As @jonrsharpe says, one can use lookaround to reduce the number of characters splitted away, for instance to a single one. For instance if you don't mind losing space characters, you could use something like:
>>> re.split('\s(?=[A-Z])',content)
['Is this the number 3?', 'The text goes on...']
You can split using spaces with the next character an uppercase. But the T
is not consumed, only the space.
Alternative approach: alternating split/capture item
You can however use another approach. In case you split, you eat content, but you can use the same regex to generate a list of matches. These matches is the data that was placed in between.

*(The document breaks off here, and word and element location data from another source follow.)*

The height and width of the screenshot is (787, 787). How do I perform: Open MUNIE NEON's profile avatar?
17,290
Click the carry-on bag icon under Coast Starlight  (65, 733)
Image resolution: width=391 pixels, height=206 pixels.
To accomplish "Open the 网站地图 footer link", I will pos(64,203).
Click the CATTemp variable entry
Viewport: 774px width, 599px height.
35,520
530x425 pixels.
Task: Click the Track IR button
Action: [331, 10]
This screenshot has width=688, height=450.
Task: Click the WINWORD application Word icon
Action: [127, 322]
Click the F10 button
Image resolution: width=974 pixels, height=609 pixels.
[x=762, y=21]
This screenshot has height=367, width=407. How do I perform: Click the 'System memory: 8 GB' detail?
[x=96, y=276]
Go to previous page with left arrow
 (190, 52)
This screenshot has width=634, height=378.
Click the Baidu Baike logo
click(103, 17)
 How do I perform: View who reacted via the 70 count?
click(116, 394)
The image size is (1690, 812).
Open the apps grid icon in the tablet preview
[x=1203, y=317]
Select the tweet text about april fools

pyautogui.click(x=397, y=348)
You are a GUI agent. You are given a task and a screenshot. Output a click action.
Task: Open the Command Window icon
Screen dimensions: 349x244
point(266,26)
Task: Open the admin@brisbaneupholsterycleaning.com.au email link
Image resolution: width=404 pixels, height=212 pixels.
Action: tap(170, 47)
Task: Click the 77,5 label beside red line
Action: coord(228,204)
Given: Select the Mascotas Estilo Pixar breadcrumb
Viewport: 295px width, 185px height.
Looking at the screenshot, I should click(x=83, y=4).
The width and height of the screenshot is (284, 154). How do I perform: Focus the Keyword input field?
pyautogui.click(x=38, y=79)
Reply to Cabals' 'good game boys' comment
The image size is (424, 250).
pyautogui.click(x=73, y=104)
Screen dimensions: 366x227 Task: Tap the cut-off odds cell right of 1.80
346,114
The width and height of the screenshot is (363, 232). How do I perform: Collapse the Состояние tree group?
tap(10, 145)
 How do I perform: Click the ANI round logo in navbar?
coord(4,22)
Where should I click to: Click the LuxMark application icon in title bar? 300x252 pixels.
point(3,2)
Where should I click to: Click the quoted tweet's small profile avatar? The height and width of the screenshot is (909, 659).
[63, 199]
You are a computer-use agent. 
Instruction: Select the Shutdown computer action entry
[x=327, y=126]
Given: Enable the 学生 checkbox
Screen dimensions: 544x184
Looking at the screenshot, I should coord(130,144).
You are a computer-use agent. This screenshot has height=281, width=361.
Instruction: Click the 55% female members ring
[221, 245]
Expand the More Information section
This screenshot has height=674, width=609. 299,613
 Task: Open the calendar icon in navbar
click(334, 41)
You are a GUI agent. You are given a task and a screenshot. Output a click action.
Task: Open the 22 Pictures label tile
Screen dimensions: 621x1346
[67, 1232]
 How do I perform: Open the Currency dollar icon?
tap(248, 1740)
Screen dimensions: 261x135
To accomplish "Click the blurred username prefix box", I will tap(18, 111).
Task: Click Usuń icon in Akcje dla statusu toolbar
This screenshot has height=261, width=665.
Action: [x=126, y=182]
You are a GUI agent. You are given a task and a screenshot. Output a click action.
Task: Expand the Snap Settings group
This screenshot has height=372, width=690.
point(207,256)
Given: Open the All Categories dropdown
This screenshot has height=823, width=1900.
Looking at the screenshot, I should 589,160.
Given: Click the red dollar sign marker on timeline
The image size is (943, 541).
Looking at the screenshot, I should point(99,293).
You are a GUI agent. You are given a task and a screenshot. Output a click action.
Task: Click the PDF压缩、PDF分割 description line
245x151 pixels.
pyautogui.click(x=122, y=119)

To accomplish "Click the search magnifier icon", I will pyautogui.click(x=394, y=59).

By merging the matches in between the splitted items, you reconstruct the full list:
from itertools import chain, izip
import re
def nonconsumesplit(regex,content):
outer = re.split(regex,content)
inner = re.findall(regex,content)+['']
return [val for pair in zip(outer,inner) for val in pair]
Which results in:
>>> nonconsumesplit('\D[.!?]\s[A-Z]|$|\d[!?]\s|\d[.]\s[A-Z]',content)
['Is this the number ', '3? ', 'The text goes on...', '']
>>> list(nonconsumesplit('\s',content))
['Is', ' ', 'this', ' ', 'the', ' ', 'number', ' ', '3?', ' ', 'The', ' ', 'text', ' ', 'goes', ' ', 'on...', '']
Or you can use a string concatenation:
def nonconsumesplitconcat(regex,content):
outer = re.split(regex,content)
inner = re.findall(regex,content)+['']
return [pair[0]+pair[1] for pair in zip(outer,inner)]
Which results in:
>>> nonconsumesplitconcat('\D[.!?]\s[A-Z]|$|\d[!?]\s|\d[.]\s[A-Z]',content)
['Is this the number 3? ', 'The text goes on...']
>>> nonconsumesplitconcat('\s',content)
['Is ', 'this ', 'the ', 'number ', '3? ', 'The ', 'text ', 'goes ', 'on...']